= Texte sélectionné =
####################

Les Jeux olympiques et paralympiques de Paris 2024 auront occupé une très grande place dans l’espace médiatique ces derniers mois : les performances des sportifs, la magie des cérémonies d’ouverture et de clôture, les gros plans sur les volontaires, l’enthousiasme et la liesse populaire… Tout cela, donc, aura été largement commenté. Nettement moins mises en lumière, en revanche, ont été les coulisses du Comité d’organisation des Jeux olympiques et paralympiques de Paris 2024, une association créée en 2017. S’il n’y avait que quelques salariés au départ, ils ont été de plus en plus nombreux au fil de l’avancée du projet : on est ainsi passé d’une petite centaine en 2018 à 2 500 en 2023 et 4 200 salariés pendant les Jeux – en CDI pour ceux recrutés avant mars 2023, en CDD pour ceux arrivés après.

1. À la demande des intéressés, les prénoms ont été changés.

Au début de septembre dernier, les effectifs ont fondu, « divisés par deux tous les quinze jours », précise Antoine1, l’un des membres de la jeune section CFDT. Trois semaines après la fin de l’événement, il n’y avait plus que 700 salariés. Cette décrue devrait d’ailleurs se poursuivre jusqu’à la clôture définitive des comptes, en juin 2025. Une telle situation se révèle inédite pour le monde syndical : à la fois des obligations et des contraintes partagées par toutes les entreprises ou associations (installation d’un CSE, négociation d’accords, respect du droit du travail, accompagnement des salariés, etc.) mais également des modalités totalement atypiques compte tenu de la spécificité de l’événement. Y compris en matière de négociation d’un PSE (signé en janvier 2024), alors que les Jeux n’avaient pas encore eu lieu…

La CFDT très présente dans le monde du sport

Dans ce contexte très particulier, la jeune équipe du comité social et économique, élue en janvier 2022 sous la bannière CFDT, mériterait bien une médaille. Si aucun de ses membres n’a été syndiqué auparavant, le choix de la CFDT, lui, semblait relever de l’évidence, souligne Solenn. « La CFDT est l’organisation syndicale la plus présente dans le monde du sport, et ses valeurs étaient bien alignées avec les nôtres », ajoute Antoine. Une fois en place, l’équipe, totalement novice mais redoutablement efficace, a épluché sans tarder les dossiers puis s’est installée à la table des négociations. « Tout était à faire », rappelle Solenn.

####################

= Lignes enregistrées =
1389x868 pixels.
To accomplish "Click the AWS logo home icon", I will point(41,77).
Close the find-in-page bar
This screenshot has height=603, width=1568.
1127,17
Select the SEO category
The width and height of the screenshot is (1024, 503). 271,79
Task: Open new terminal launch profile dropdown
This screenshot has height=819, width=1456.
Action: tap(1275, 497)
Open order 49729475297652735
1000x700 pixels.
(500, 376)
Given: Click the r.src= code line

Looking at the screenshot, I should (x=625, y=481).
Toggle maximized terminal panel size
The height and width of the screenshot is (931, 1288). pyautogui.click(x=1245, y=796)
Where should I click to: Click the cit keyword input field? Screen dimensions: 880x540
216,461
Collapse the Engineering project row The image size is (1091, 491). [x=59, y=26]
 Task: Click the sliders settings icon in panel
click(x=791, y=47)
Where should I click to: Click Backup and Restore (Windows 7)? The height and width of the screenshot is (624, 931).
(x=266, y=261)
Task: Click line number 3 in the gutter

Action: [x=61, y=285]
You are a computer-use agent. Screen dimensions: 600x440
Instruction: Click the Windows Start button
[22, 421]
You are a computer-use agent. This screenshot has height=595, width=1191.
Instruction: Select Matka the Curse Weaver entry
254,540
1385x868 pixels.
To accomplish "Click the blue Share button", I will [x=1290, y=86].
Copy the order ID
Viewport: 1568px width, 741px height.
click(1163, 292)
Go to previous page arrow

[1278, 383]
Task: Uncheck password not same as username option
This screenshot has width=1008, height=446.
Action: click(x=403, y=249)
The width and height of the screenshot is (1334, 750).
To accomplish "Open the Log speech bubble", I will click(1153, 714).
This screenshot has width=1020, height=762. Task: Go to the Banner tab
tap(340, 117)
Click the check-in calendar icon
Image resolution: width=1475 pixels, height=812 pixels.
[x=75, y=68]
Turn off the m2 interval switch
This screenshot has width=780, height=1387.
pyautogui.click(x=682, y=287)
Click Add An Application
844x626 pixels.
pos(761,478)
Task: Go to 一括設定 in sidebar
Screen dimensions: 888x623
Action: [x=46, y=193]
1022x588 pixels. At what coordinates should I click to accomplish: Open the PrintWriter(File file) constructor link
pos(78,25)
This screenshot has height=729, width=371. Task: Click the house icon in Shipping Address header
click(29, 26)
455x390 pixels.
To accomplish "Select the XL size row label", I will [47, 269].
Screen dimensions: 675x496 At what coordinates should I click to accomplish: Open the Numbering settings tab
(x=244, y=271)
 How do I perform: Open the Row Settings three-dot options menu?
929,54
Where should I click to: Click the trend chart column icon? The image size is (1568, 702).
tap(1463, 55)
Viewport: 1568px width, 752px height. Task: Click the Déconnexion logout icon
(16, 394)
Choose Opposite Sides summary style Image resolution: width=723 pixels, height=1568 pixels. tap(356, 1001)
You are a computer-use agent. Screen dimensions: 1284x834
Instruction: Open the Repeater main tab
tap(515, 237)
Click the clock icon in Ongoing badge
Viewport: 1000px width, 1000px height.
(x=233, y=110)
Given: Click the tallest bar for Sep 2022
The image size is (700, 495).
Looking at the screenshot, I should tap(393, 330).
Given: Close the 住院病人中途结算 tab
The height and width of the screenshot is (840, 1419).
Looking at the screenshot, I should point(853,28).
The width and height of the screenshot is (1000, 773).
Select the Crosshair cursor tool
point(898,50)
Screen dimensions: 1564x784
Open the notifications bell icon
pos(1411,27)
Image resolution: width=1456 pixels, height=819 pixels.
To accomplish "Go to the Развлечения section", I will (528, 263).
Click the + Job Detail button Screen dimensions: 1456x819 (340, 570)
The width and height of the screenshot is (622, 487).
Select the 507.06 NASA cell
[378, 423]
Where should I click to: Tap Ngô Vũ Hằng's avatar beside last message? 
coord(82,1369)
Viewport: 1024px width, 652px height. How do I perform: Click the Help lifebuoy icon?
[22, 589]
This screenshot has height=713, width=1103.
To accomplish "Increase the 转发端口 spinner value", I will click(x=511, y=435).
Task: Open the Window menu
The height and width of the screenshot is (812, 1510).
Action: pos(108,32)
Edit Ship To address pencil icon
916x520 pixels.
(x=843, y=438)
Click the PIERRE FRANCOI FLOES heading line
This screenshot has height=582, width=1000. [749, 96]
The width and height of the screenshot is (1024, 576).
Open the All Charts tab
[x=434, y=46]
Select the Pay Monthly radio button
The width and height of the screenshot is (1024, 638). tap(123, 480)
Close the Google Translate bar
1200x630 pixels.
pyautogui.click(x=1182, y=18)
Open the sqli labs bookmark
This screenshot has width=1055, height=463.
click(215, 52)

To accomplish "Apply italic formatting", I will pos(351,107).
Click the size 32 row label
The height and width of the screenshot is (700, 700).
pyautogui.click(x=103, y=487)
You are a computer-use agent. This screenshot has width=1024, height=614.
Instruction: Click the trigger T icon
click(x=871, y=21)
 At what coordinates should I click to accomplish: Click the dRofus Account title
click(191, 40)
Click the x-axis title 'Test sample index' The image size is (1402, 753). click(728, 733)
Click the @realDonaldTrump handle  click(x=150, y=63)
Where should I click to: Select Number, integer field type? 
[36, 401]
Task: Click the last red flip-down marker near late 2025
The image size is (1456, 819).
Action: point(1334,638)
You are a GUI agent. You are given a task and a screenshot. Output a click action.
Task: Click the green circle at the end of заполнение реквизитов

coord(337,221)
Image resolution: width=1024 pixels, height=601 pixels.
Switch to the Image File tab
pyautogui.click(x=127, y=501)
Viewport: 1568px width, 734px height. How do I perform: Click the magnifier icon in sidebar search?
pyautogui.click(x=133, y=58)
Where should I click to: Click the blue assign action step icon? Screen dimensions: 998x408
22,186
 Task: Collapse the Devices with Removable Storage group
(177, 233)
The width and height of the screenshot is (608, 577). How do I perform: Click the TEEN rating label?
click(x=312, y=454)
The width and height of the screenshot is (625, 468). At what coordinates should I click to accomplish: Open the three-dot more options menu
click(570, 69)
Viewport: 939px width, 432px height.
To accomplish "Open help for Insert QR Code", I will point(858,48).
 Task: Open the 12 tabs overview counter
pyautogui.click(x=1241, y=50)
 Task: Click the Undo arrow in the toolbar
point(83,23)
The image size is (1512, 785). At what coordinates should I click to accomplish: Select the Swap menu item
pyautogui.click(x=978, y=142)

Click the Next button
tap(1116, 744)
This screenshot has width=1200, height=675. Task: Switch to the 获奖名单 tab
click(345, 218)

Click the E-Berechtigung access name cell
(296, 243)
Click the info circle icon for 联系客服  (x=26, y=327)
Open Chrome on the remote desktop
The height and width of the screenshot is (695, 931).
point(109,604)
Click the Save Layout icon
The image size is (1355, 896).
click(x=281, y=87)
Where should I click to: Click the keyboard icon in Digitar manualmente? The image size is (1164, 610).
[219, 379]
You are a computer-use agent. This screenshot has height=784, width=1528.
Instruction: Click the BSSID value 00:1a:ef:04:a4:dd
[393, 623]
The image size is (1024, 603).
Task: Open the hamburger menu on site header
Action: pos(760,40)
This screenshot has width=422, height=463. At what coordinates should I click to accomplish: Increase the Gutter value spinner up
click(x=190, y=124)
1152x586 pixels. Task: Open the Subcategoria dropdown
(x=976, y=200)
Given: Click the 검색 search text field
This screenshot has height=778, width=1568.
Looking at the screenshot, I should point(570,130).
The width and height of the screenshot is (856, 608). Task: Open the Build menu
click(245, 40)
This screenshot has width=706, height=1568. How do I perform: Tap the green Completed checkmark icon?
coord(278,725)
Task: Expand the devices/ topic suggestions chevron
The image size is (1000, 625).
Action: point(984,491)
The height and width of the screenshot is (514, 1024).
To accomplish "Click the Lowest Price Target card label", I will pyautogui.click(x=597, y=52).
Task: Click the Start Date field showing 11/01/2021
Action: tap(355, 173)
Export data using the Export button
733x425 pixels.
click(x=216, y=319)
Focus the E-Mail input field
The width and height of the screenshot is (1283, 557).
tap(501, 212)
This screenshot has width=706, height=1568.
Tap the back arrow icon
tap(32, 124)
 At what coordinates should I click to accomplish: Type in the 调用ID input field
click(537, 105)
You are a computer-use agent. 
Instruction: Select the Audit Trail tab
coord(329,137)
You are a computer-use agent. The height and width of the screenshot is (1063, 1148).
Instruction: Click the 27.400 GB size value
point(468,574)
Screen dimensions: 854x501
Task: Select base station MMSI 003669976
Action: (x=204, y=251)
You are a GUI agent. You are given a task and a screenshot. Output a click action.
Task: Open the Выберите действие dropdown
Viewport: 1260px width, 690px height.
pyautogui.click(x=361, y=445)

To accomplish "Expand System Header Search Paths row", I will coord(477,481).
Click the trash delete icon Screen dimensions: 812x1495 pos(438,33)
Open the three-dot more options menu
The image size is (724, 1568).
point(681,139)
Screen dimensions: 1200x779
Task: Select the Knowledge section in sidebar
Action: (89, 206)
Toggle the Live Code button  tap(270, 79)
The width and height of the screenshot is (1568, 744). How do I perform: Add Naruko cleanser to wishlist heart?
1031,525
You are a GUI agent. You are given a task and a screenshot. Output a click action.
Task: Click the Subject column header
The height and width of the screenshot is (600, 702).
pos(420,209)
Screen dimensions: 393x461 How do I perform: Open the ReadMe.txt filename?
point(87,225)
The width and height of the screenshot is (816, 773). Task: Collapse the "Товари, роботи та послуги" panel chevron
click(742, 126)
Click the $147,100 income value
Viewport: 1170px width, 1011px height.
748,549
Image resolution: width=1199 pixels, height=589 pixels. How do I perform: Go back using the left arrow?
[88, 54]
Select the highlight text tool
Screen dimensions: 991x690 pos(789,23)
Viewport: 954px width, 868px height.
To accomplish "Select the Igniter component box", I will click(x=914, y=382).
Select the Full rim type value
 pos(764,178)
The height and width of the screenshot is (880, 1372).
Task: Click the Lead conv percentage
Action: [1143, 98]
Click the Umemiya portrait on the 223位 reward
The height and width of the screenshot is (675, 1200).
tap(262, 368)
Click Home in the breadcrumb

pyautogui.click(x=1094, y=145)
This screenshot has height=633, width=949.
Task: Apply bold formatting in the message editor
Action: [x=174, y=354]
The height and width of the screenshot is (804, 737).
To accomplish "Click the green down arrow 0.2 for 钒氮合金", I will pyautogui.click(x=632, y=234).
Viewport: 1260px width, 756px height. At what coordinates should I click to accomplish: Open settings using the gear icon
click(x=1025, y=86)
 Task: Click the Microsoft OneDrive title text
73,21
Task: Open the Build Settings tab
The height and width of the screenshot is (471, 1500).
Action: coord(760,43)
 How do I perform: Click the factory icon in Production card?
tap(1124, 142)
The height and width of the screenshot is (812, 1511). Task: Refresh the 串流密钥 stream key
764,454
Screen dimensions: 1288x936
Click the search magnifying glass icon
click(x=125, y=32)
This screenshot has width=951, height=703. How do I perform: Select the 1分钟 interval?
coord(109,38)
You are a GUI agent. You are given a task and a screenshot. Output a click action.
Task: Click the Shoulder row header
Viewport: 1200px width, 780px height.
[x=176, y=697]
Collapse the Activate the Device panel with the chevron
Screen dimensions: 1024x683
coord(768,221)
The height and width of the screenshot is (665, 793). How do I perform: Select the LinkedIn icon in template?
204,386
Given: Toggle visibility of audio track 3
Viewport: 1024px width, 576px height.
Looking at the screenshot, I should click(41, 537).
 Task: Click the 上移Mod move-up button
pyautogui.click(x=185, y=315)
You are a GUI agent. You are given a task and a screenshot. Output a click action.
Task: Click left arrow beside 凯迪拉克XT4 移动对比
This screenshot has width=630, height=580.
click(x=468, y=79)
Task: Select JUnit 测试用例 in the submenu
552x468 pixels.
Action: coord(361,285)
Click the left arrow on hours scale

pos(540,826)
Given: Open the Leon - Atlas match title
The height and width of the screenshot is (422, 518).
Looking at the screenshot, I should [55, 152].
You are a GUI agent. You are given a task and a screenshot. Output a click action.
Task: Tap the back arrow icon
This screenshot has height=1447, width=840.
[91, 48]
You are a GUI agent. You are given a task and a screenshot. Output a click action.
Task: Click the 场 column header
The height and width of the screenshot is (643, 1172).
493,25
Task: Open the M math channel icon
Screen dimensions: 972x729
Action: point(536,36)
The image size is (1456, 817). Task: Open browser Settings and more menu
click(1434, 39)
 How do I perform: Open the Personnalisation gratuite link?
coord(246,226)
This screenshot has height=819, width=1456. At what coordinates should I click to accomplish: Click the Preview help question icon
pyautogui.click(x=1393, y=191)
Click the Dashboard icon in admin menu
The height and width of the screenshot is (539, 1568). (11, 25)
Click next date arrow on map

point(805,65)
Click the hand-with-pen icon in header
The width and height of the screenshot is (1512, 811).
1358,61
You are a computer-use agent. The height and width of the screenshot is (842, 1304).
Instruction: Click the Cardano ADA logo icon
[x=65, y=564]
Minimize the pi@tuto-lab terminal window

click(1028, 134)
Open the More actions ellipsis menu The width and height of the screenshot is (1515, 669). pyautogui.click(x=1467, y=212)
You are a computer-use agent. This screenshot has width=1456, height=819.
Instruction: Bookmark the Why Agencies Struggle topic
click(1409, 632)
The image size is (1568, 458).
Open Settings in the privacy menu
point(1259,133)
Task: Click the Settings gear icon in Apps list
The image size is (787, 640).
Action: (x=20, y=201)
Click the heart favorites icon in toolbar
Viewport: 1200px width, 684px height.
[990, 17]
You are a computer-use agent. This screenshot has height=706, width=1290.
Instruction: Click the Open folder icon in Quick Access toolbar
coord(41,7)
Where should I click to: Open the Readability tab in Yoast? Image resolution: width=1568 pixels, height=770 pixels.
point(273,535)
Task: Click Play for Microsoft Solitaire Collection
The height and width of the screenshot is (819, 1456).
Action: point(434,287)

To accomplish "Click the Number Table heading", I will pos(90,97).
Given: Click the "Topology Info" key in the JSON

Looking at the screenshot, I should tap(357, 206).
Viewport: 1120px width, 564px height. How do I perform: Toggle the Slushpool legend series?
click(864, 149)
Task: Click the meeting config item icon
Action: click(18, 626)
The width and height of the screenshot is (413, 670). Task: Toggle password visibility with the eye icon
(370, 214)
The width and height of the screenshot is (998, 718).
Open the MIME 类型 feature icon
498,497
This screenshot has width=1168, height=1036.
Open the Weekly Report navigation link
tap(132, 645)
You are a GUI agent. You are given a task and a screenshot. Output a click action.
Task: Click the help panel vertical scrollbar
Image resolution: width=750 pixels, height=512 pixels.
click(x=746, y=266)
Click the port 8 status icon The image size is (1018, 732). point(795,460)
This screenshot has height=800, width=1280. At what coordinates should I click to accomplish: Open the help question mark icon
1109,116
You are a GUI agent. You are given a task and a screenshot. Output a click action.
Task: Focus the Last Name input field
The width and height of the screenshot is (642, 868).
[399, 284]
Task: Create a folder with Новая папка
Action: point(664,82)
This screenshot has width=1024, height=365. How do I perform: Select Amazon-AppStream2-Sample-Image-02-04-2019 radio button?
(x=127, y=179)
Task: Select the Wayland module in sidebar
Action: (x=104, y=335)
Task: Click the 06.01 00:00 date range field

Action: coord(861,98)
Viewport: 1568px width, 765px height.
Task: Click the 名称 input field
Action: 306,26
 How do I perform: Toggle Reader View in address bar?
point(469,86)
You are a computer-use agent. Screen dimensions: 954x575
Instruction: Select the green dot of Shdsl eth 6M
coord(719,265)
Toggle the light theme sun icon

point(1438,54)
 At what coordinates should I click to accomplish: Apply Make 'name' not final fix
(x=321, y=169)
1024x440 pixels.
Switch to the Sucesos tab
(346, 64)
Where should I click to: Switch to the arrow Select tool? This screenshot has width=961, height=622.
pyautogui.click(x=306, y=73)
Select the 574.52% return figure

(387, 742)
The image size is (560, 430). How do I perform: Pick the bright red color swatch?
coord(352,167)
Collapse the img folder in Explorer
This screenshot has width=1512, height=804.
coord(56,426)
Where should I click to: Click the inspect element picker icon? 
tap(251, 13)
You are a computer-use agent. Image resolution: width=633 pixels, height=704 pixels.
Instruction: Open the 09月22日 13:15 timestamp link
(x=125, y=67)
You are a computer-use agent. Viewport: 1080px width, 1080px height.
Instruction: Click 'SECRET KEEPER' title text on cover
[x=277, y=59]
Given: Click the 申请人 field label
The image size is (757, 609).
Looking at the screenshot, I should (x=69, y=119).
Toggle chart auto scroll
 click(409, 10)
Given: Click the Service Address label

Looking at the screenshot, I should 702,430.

####################

= Tâches écrites =
A: D'après le texte sur le comité d'organisation de Paris 2024, combien de salariés restait-il trois semaines après la fin de l'événement ?
B: Rédigez la suite du texte sur la section CFDT du comité d'organisation de Paris 2024, à partir de sa dernière phrase.

= Réponses par tâche =
A: Il ne restait plus que 700 salariés.

B:
2. Négociations annuelles obligatoires.

Six mois à peine après les élections, les élus CFDT signent leur premier accord d’entreprise, relatif au temps de travail et aux congés. En décembre 2022, ils obtiennent des NAO2 une prime inflation. Au CSE, ils multiplient les initiatives et créent diverses commissions (dont un fonds de solidarité afin d’aider les salariés traversant des difficultés ou connaissant une situation de précarité). Dès début de l’année 2023, ils abordent le chantier délicat qu’est la préparation du plan social. Un PSE bien particulier du fait du profil des salariés concernés (tous de niveau bac + 4 ou bac + 5) et parce que chacun savait, en se lançant dans l’aventure, qu’elle arriverait rapidement à son terme.

Besoin d’accompagnement ou de liberté ?

« Nous ne connaissions rien au sujet. Nous avons commencé par prendre conseil auprès d’avocats mais aussi recueilli les attentes des salariés. Avaient-ils besoin d’accompagnement ou plutôt de liberté ? », explique Solenn. Quelques réunions se sont enchaînées avec la direction. « Mais à raison d’une séance tous les quinze jours, nous n’avions pas l’impression d’avancer. Or on commençait à sentir monter l’inquiétude des salariés à propos de l’après-JO. On s’est alors mis d’accord sur une méthode : on a décidé de s’installer dans une pièce et de n’en ressortir que lorsqu’on aurait trouvé un accord », ajoute Antoine.

Mission accomplie : ledit accord est trouvé au tout début janvier 2024. Les mesures du PSE répondent bien aux différents besoins des salariés, entre ceux qui, inquiets de se retrouver sur le marché du travail, avaient exprimé le besoin d’être encadrés et accompagnés et ceux qui avaient d’autres projets (création d’entreprise, formation, etc.). Les premiers pourraient bénéficier d’un congé de reclassement et d’un accompagnement très poussé avec le cabinet Randstad (qui assure notamment le recrutement nécessaire aux prochains JO d’hiver, à Milan, en 2026). Les seconds pourraient partir réaliser leur rêve, tout en ayant au préalable validé la solidité de leur projet. « On ne voulait pas juste donner un chèque et que les gens partent dans la nature sans garantie que leur idée tenait la route », précise Solenn. De l’avis général, la bonne qualité de dialogue social avec la direction a été porteuse. La Charte sociale (signée avec les partenaires sociaux) et le cadre qu’elle a ainsi défini ont-ils constitué une sorte d’aiguillon ?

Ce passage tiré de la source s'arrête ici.